TASK PROMPT
Write out the entries that start with the line containing "Task: Open the Live View sidebar item" and end with the line containing "Looking at the screenshot, I should click(284, 296).", keeping them exactly as they are.
** begin EXTRACTED ENTRIES **
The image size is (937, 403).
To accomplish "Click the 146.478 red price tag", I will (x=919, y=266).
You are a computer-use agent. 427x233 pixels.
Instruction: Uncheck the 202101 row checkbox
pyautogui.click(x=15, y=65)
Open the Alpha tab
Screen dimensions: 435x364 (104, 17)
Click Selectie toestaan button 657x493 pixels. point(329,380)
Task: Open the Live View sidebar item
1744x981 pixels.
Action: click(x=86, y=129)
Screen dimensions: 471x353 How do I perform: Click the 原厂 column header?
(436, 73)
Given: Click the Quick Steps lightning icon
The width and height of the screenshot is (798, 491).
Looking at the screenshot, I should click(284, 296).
** end EXTRACTED ENTRIES **
** begin EXTRACTED ENTRIES **
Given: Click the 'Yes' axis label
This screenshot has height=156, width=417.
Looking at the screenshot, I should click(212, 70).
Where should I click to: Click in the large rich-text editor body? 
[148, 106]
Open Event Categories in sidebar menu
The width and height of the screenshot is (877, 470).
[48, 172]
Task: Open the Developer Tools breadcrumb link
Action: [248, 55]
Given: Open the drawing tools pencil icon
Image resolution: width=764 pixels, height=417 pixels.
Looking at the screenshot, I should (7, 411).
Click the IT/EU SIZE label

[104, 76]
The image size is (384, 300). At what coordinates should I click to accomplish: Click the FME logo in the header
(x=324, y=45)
** end EXTRACTED ENTRIES **
FINISHED TASK
Task: Open the Live View sidebar item
1744x981 pixels.
Action: click(x=86, y=129)
Screen dimensions: 471x353 How do I perform: Click the 原厂 column header?
(436, 73)
Given: Click the Quick Steps lightning icon
The width and height of the screenshot is (798, 491).
Looking at the screenshot, I should click(284, 296).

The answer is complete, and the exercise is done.